## YOUR TASK
What you give back must match the records below word for word.

+--

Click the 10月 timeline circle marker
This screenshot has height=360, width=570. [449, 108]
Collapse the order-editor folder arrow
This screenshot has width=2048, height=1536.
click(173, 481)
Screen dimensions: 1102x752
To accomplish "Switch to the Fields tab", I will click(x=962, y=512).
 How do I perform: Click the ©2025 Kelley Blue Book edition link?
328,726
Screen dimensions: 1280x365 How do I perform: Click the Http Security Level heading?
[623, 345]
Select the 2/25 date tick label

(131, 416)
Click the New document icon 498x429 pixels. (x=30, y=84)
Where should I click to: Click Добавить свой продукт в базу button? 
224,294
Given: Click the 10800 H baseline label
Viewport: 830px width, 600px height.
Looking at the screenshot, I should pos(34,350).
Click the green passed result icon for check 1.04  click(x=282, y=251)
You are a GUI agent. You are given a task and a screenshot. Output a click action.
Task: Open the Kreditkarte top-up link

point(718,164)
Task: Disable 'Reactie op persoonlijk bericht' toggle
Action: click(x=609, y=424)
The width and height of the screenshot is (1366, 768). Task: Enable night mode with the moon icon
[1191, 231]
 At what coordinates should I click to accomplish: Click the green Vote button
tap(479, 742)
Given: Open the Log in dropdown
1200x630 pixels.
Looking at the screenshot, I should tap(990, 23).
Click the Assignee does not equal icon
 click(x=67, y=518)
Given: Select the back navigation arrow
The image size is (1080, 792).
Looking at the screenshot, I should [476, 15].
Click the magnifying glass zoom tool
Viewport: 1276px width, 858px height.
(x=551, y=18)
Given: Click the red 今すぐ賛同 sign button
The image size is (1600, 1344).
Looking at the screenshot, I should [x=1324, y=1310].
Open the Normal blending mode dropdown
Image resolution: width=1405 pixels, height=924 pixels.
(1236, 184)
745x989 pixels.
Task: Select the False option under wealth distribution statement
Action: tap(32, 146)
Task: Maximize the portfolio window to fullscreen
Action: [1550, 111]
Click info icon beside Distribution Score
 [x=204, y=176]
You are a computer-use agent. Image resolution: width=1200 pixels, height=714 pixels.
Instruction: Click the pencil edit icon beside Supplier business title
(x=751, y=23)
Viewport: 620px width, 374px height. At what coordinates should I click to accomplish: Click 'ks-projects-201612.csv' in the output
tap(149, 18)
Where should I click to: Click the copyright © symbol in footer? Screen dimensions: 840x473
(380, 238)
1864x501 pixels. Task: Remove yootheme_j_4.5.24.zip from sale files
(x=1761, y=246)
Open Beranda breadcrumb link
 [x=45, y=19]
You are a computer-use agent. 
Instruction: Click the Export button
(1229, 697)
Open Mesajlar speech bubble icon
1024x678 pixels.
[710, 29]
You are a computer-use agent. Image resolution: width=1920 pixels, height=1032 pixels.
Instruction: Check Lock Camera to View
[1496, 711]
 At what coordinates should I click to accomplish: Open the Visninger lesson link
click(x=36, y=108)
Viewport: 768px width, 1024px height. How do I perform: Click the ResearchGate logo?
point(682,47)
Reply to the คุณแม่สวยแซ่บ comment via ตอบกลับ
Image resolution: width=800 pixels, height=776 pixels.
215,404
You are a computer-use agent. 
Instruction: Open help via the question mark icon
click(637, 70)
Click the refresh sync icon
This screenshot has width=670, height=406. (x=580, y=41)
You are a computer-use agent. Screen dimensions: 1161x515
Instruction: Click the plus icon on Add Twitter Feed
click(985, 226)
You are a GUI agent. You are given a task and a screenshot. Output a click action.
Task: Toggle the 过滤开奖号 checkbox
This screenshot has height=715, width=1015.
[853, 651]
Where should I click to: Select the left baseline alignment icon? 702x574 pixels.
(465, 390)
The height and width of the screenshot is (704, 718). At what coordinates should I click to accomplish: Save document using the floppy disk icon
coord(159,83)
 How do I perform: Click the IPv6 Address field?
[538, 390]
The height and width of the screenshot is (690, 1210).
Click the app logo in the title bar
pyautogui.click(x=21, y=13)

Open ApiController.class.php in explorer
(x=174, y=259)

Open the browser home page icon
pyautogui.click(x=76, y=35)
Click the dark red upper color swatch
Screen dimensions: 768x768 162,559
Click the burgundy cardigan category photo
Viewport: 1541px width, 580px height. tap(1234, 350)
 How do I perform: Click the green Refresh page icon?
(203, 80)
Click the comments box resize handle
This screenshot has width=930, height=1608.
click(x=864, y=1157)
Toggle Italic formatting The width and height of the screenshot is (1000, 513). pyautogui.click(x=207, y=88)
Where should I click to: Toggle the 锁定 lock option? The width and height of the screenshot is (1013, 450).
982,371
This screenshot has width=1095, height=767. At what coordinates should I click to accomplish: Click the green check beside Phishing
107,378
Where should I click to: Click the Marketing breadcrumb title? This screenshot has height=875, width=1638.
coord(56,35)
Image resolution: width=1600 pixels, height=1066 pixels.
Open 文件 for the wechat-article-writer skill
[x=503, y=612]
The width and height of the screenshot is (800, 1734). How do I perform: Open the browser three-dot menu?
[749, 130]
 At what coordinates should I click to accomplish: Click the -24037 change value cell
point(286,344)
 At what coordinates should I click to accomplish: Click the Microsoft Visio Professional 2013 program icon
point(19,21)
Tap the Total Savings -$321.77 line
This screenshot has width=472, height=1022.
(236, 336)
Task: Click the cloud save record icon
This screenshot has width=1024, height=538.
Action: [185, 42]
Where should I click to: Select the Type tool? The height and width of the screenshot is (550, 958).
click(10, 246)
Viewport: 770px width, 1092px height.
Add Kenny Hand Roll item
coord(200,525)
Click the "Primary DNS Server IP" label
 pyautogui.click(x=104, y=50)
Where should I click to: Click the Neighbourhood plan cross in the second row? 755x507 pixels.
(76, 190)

+--

## OUTPUT FOR THIS TASK
Click the 10月 timeline circle marker
This screenshot has height=360, width=570. [449, 108]
Collapse the order-editor folder arrow
This screenshot has width=2048, height=1536.
click(173, 481)
Screen dimensions: 1102x752
To accomplish "Switch to the Fields tab", I will click(x=962, y=512).
 How do I perform: Click the ©2025 Kelley Blue Book edition link?
328,726
Screen dimensions: 1280x365 How do I perform: Click the Http Security Level heading?
[623, 345]
Select the 2/25 date tick label

(131, 416)
Click the New document icon 498x429 pixels. (x=30, y=84)
Where should I click to: Click Добавить свой продукт в базу button? 
224,294
Given: Click the 10800 H baseline label
Viewport: 830px width, 600px height.
Looking at the screenshot, I should pos(34,350).
Click the green passed result icon for check 1.04  click(x=282, y=251)
You are a GUI agent. You are given a task and a screenshot. Output a click action.
Task: Open the Kreditkarte top-up link

point(718,164)
Task: Disable 'Reactie op persoonlijk bericht' toggle
Action: click(x=609, y=424)
The width and height of the screenshot is (1366, 768). Task: Enable night mode with the moon icon
[1191, 231]
 At what coordinates should I click to accomplish: Click the green Vote button
tap(479, 742)
Given: Open the Log in dropdown
1200x630 pixels.
Looking at the screenshot, I should tap(990, 23).
Click the Assignee does not equal icon
 click(x=67, y=518)
Given: Select the back navigation arrow
The image size is (1080, 792).
Looking at the screenshot, I should [476, 15].
Click the magnifying glass zoom tool
Viewport: 1276px width, 858px height.
(x=551, y=18)
Given: Click the red 今すぐ賛同 sign button
The image size is (1600, 1344).
Looking at the screenshot, I should [x=1324, y=1310].
Open the Normal blending mode dropdown
Image resolution: width=1405 pixels, height=924 pixels.
(1236, 184)
745x989 pixels.
Task: Select the False option under wealth distribution statement
Action: tap(32, 146)
Task: Maximize the portfolio window to fullscreen
Action: [1550, 111]
Click info icon beside Distribution Score
 [x=204, y=176]
You are a computer-use agent. Image resolution: width=1200 pixels, height=714 pixels.
Instruction: Click the pencil edit icon beside Supplier business title
(x=751, y=23)
Viewport: 620px width, 374px height. At what coordinates should I click to accomplish: Click 'ks-projects-201612.csv' in the output
tap(149, 18)
Where should I click to: Click the copyright © symbol in footer? Screen dimensions: 840x473
(380, 238)
1864x501 pixels. Task: Remove yootheme_j_4.5.24.zip from sale files
(x=1761, y=246)
Open Beranda breadcrumb link
 [x=45, y=19]
You are a computer-use agent. 
Instruction: Click the Export button
(1229, 697)
Open Mesajlar speech bubble icon
1024x678 pixels.
[710, 29]
You are a computer-use agent. Image resolution: width=1920 pixels, height=1032 pixels.
Instruction: Check Lock Camera to View
[1496, 711]
 At what coordinates should I click to accomplish: Open the Visninger lesson link
click(x=36, y=108)
Viewport: 768px width, 1024px height. How do I perform: Click the ResearchGate logo?
point(682,47)
Reply to the คุณแม่สวยแซ่บ comment via ตอบกลับ
Image resolution: width=800 pixels, height=776 pixels.
215,404
You are a computer-use agent. 
Instruction: Open help via the question mark icon
click(637, 70)
Click the refresh sync icon
This screenshot has width=670, height=406. (x=580, y=41)
You are a computer-use agent. Screen dimensions: 1161x515
Instruction: Click the plus icon on Add Twitter Feed
click(985, 226)
You are a GUI agent. You are given a task and a screenshot. Output a click action.
Task: Toggle the 过滤开奖号 checkbox
This screenshot has height=715, width=1015.
[853, 651]
Where should I click to: Select the left baseline alignment icon? 702x574 pixels.
(465, 390)
The height and width of the screenshot is (704, 718). At what coordinates should I click to accomplish: Save document using the floppy disk icon
coord(159,83)
 How do I perform: Click the IPv6 Address field?
[538, 390]
The height and width of the screenshot is (690, 1210).
Click the app logo in the title bar
pyautogui.click(x=21, y=13)

Open ApiController.class.php in explorer
(x=174, y=259)

Open the browser home page icon
pyautogui.click(x=76, y=35)
Click the dark red upper color swatch
Screen dimensions: 768x768 162,559
Click the burgundy cardigan category photo
Viewport: 1541px width, 580px height. tap(1234, 350)
 How do I perform: Click the green Refresh page icon?
(203, 80)
Click the comments box resize handle
This screenshot has width=930, height=1608.
click(x=864, y=1157)
Toggle Italic formatting The width and height of the screenshot is (1000, 513). pyautogui.click(x=207, y=88)
Where should I click to: Toggle the 锁定 lock option? The width and height of the screenshot is (1013, 450).
982,371
This screenshot has width=1095, height=767. At what coordinates should I click to accomplish: Click the green check beside Phishing
107,378
Where should I click to: Click the Marketing breadcrumb title? This screenshot has height=875, width=1638.
coord(56,35)
Image resolution: width=1600 pixels, height=1066 pixels.
Open 文件 for the wechat-article-writer skill
[x=503, y=612]
The width and height of the screenshot is (800, 1734). How do I perform: Open the browser three-dot menu?
[749, 130]
 At what coordinates should I click to accomplish: Click the -24037 change value cell
point(286,344)
 At what coordinates should I click to accomplish: Click the Microsoft Visio Professional 2013 program icon
point(19,21)
Tap the Total Savings -$321.77 line
This screenshot has width=472, height=1022.
(236, 336)
Task: Click the cloud save record icon
This screenshot has width=1024, height=538.
Action: [185, 42]
Where should I click to: Select the Type tool? The height and width of the screenshot is (550, 958).
click(10, 246)
Viewport: 770px width, 1092px height.
Add Kenny Hand Roll item
coord(200,525)
Click the "Primary DNS Server IP" label
 pyautogui.click(x=104, y=50)
Where should I click to: Click the Neighbourhood plan cross in the second row? 755x507 pixels.
(76, 190)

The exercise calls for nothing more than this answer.